**** Source extract
By: Fr. Andrew Stephen Damick

Well, it’s time for a good Christmas rant. This requires a rant, because every year, we see the same ignorant silliness. (Sorry, but it’s just true.) Supposedly, Christmas is secretly pagan, secretly syncretist, secretly a co-opting of pagan stuff and ignorantly claiming it to be Christian. But the truth about these things is so available that it’s literally staring out at you even from Wikipedia.

Well, if you are one of the people who says this stuff, I’ve got a lot of problems with you people. Let the airing of grievances begin. (And it’s not even Festivus yet!)

Is this about the Christmas tree?

What if I told you that most Christians throughout history did not celebrate Christmas with trees? Christmas trees have started to spread all over the world, but that is a recent development and not something most Christmas-celebrating Christians would have even heard of for most of history. Christmas trees were a purely localized phenomenon for a long time.

And it’s not like pagans invented trees or even invented cutting them down and bringing them inside. Are you really saying that Pagans own trees?
********
| Problem to solve |
Copy out the Christmas rant above word for word, from the byline through its closing question.
**** Information provided
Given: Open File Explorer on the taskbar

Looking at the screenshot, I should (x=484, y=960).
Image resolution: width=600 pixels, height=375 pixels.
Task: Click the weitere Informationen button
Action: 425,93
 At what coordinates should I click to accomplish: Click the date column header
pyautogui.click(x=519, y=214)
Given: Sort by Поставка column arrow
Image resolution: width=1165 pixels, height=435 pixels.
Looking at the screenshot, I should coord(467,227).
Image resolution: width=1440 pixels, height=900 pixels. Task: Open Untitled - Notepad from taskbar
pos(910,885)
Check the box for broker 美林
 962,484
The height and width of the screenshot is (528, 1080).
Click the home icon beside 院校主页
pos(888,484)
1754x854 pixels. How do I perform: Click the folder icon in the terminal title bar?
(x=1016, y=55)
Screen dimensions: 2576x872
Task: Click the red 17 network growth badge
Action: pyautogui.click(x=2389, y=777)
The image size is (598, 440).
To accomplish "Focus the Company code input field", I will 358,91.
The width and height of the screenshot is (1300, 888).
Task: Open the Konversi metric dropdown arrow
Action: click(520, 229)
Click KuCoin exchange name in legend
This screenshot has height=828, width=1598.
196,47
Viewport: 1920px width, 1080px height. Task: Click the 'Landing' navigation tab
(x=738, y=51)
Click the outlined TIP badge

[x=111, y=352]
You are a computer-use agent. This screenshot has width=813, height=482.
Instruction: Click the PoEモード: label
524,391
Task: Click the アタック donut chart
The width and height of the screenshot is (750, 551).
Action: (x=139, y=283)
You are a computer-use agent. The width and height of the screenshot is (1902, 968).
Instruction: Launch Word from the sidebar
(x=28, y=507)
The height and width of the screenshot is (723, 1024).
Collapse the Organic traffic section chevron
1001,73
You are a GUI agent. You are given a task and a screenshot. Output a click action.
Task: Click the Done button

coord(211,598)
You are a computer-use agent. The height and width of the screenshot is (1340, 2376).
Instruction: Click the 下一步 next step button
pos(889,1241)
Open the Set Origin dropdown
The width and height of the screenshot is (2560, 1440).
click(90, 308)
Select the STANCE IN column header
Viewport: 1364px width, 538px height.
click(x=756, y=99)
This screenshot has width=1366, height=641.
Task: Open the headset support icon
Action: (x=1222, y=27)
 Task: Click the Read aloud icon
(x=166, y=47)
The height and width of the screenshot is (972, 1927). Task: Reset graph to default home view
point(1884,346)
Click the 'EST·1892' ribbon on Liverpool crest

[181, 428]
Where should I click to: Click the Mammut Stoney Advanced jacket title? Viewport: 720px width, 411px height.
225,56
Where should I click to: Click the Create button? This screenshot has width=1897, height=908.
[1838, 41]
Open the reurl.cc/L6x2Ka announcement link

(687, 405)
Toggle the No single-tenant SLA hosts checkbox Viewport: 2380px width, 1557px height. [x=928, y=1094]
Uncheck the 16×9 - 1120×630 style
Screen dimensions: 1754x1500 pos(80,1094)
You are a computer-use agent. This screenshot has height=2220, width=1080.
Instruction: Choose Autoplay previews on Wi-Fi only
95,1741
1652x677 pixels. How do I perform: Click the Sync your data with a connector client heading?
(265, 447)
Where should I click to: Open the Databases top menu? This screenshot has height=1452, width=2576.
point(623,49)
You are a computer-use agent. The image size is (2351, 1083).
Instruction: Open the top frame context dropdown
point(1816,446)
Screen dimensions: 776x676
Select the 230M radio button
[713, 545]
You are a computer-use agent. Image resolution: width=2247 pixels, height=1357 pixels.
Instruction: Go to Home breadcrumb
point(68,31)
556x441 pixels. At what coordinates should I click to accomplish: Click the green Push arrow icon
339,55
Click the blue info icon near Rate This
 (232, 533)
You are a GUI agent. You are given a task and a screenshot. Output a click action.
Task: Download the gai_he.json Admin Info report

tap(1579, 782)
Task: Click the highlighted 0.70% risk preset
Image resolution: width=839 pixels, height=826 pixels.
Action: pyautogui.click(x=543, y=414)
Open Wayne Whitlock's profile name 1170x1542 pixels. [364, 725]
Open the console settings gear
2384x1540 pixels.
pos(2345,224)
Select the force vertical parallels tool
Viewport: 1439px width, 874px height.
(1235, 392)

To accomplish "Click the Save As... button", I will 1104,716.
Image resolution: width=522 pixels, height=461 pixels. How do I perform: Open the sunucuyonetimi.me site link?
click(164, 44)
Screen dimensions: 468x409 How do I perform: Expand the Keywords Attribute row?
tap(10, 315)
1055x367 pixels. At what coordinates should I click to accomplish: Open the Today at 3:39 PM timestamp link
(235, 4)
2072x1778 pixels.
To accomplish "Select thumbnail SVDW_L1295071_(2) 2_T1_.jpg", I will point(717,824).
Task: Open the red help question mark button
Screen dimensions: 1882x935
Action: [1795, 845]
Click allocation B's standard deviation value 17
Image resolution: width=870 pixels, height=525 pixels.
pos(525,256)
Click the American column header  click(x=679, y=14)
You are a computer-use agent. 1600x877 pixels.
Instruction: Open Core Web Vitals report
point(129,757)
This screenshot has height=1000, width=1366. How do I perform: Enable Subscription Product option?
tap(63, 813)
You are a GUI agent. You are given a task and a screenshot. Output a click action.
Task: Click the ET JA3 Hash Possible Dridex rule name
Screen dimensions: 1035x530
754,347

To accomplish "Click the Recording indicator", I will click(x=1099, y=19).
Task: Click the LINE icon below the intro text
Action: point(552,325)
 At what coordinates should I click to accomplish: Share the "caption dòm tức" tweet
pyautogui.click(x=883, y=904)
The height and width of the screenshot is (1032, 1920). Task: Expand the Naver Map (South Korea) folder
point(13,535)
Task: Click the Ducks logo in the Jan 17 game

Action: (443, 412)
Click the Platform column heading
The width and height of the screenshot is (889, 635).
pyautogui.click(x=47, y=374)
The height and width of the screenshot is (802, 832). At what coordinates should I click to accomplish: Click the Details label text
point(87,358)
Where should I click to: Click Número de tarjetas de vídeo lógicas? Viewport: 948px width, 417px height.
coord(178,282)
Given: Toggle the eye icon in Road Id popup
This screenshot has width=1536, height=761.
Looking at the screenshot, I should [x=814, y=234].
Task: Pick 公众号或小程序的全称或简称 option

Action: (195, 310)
********
| Solution for this exercise |
By: Fr. Andrew Stephen Damick

Well, it’s time for a good Christmas rant. This requires a rant, because every year, we see the same ignorant silliness. (Sorry, but it’s just true.) Supposedly, Christmas is secretly pagan, secretly syncretist, secretly a co-opting of pagan stuff and ignorantly claiming it to be Christian. But the truth about these things is so available that it’s literally staring out at you even from Wikipedia.

Well, if you are one of the people who says this stuff, I’ve got a lot of problems with you people. Let the airing of grievances begin. (And it’s not even Festivus yet!)

Is this about the Christmas tree?

What if I told you that most Christians throughout history did not celebrate Christmas with trees? Christmas trees have started to spread all over the world, but that is a recent development and not something most Christmas-celebrating Christians would have even heard of for most of history. Christmas trees were a purely localized phenomenon for a long time.

And it’s not like pagans invented trees or even invented cutting them down and bringing them inside. Are you really saying that Pagans own trees?